EXHIBIT 10.3

                              CONSULTING AGREEMENT

         This CONSULTING AGREEMENT (this "Agreement") is entered into effective
the 8th day of September, 2004 (the "Effective Date"), by and between BLUE
DOLPHIN SERVICES COMPANY, a Texas corporation (the "Company"), a wholly owned
subsidiary of Blue Dolphin Energy Company ("Blue Dolphin"), and F. GARDNER
PARKER, a resident of Harris County, Texas ("Consultant").

         WHEREAS, Consultant and Blue Dolphin are parties to that certain Note
and Warrant Purchase Agreement, dated as of September 8, 2004 (the "Purchase
Agreement"), which provides for the loan by Consultant and other investors of
certain amounts to Blue Dolphin and the acquisition by Consultant, and other
investors, of warrants of Blue Dolphin;

         WHEREAS, the Company desires Consultant to render to the Company
financial and other consulting services pending and following the execution of
the Purchase Agreement, and Consultant desires to provide such financial and
other consulting services to the Company, upon the terms and conditions hereof;

         NOW, THEREFORE, in consideration of the mutual covenants contained
herein and other good and valuable consideration, the receipt and sufficiency of
which are hereby acknowledged, the parties agree as follows:

         1. Agreement to Retain. As of the Effective Date and upon the terms and
conditions hereinafter set forth, (a) the Company hereby retains Consultant as
an independent contractor to render services as a consultant as provided in this
Agreement and (b) Consultant hereby agrees to render such services to the
Company.

         2. Term. This Agreement shall terminate upon the earlier of (i)
eighteen (18) months from the Effective Date or (ii) the consummation of an
acquisition or merger. (hereinafter referred to as the "Services Period").

         3. Duties.

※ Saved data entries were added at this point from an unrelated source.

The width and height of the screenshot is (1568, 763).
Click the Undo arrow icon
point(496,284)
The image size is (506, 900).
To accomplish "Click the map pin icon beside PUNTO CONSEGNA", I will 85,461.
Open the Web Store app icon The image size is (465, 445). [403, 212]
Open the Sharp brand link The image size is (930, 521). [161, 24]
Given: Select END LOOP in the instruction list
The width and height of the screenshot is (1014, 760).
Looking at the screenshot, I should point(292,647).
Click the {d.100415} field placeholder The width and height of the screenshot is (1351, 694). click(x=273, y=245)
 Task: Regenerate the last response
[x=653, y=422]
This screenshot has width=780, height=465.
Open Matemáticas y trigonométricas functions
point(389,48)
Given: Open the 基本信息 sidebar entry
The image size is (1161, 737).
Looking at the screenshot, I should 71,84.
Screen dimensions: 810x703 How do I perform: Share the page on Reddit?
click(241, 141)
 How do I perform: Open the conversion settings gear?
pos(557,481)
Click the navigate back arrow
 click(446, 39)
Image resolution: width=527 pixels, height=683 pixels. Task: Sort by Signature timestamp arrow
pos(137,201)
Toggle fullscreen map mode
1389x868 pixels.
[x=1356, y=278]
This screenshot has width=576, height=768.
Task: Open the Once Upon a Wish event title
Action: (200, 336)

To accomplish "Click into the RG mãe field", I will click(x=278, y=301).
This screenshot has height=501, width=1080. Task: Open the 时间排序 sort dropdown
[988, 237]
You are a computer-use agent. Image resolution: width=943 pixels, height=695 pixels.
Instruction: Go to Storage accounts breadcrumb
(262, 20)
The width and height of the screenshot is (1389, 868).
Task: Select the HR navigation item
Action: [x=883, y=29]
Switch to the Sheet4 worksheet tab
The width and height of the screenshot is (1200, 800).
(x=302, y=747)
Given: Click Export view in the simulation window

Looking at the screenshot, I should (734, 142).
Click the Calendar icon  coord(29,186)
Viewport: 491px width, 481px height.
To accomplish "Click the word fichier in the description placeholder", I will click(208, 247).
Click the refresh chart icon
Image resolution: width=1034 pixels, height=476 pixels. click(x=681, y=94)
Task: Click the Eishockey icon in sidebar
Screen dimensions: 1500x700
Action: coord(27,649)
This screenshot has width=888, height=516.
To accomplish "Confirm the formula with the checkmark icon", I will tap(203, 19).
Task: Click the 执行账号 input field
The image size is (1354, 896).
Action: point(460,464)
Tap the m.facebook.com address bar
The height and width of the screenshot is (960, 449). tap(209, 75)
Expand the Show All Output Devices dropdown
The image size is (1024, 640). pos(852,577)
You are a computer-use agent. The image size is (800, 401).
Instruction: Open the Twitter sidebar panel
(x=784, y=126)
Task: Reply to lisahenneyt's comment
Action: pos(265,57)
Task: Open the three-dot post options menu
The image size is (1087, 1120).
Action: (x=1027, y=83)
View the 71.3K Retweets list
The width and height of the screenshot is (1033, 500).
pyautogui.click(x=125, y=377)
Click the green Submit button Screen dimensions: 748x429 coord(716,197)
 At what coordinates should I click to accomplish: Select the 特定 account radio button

Consultant shall, as an independent contractor, perform
financial consulting and other services as may be specifically requested by the
Company in writing from time to time, and which Consultant agrees to perform.
Consultant shall have control of the methods and manner in which Consultant
performs such services for the Company.

         4. Non-Exclusive Services. To the extent Consultant's activities are
not restricted by the performance of the duties required hereunder, Consultant
may during the Services Period take other employment and participate in other
business endeavors with any business not competing with the business of the
Company.

         5. Services Fee. In consideration for the performance of Consultant's
obligations hereunder, Consultant shall be entitled to receive a fee (the
"Services Fee") of $2,000.00 per month on the last day of the month, in arrears.
If Blue Dolphin completes an acquisition or merger of a sufficient magnitude to
have a material effect on the financial condition of Blue




Dolphin, in the sole determination of the Audit Committee of Blue Dolphin,
during the Services Period (the "Acquisition"), Consultant shall be entitled to
an additional fee (the "Bonus Fee") of $3,000.00 per month which shall accrue
from the Effective Date and be payable when the Acquisition is completed by Blue
Dolphin.

         6. Taxes. Consultant shall pay all Taxes (as that term is hereinafter
defined) and agrees to indemnify the Company and hold the Company safe and
harmless from any and all Taxes. As used herein, the term "Taxes" shall mean all
taxes, assessments, charges or fees assessed or levied by any country,
government, or political subdivision of either (i) against Consultant
(including, without limitation, all income and self-employment taxes), (ii) on
account of the services provided or work produced hereunder, whether assessed or
levied against Consultant or the Company, (iii) on account of Consultant's
property or equipment, whether assessed or levied against Consultant or the
Company, and (iv) on account of any compensation paid or earned, or benefits
earned (if so provided for herein) hereunder. Consultant further agrees to
indemnify the Company and hold the Company safe and harmless from any and all
taxes, assessments, charges and fees assessed or levied against on or account of
wages, salaries, payments or benefits paid or earned by any assistants,
employees or agents of Consultant.

         7. Independent Contractor Status. It is understood and agreed that the
detailed manner and method of performing the duties of Consultant described
herein shall at all times be under the Consultant's control and direction. It is
understood and agreed that for purposes of this Agreement, Consultant is an
independent contractor. Consultant shall not be considered an employee or agent
of the Company. Consultant shall not be entitled to the benefits of an employee
of the Company, such as, but not limited to, workmen's compensation, group
insurance, vacation, pension and unemployment insurance. As an independent
contractor, Consultant assumes all legal contractual obligations arising out of
the performance of Consultant's duties, including without limitation, the
payment of all employment, compensation, insurance, old age benefits, social
security or other Taxes. The Company and Consultant do not intend for this
Agreement to establish any relationship between them as partners, joint
venturers, joint employers, or employees of each other.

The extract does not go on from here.